DIRECTIONS
Pull out every line below that holds the word "field".

[Start of section]

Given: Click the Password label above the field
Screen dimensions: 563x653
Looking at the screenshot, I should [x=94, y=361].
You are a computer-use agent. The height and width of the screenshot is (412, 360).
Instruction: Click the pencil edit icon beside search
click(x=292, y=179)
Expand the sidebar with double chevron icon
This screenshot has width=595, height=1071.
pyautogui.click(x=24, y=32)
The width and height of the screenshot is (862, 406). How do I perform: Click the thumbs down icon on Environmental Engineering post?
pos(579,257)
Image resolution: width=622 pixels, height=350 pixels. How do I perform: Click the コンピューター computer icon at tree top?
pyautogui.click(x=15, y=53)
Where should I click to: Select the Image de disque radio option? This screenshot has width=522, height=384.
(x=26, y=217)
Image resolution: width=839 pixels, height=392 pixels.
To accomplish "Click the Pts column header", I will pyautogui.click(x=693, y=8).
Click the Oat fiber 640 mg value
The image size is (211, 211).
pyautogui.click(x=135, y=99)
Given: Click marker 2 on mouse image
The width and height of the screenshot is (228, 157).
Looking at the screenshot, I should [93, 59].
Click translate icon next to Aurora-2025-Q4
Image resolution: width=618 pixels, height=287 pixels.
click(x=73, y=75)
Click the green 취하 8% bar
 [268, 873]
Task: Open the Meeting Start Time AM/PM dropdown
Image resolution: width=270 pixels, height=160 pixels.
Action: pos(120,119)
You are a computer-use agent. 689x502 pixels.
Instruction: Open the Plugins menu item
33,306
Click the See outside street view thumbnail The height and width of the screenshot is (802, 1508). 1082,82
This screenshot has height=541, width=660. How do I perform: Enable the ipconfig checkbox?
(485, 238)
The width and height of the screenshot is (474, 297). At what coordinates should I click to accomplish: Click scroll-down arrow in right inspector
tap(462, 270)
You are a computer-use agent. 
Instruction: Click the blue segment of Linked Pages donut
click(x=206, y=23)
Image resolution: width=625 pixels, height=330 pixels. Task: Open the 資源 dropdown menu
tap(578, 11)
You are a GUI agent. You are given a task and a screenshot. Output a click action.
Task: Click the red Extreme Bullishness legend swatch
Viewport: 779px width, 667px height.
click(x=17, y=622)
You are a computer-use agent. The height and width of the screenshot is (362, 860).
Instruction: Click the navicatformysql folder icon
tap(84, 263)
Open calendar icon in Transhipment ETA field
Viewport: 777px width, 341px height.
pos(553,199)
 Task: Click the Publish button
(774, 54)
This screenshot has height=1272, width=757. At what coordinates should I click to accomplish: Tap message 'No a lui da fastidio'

[End of section]

EXPECTED ANSWER
Given: Click the Password label above the field
Open calendar icon in Transhipment ETA field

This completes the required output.